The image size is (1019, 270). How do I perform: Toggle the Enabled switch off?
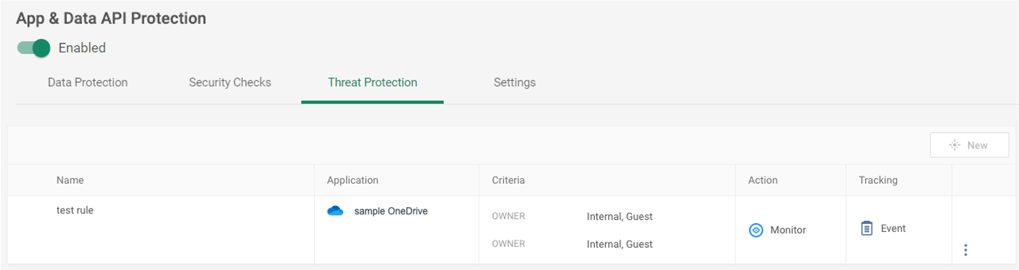point(34,48)
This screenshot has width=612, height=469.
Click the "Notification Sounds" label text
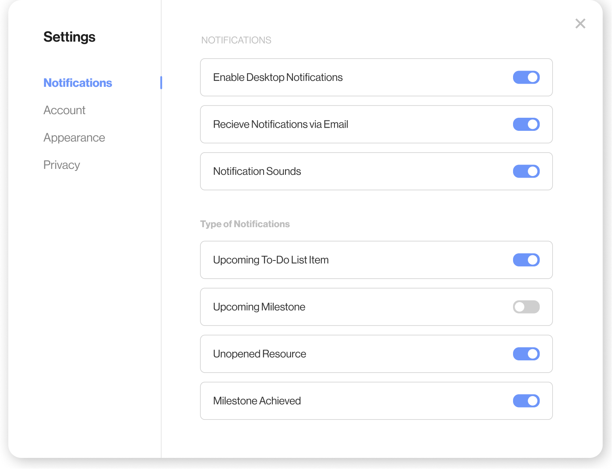[x=257, y=171]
————
● Assignment
Return exactly the lines running from the line with "This screenshot has width=612, height=469." through the final line of the listing. Leave the pictures out.

● Response
This screenshot has width=612, height=469.
Click the "Notification Sounds" label text
[x=257, y=171]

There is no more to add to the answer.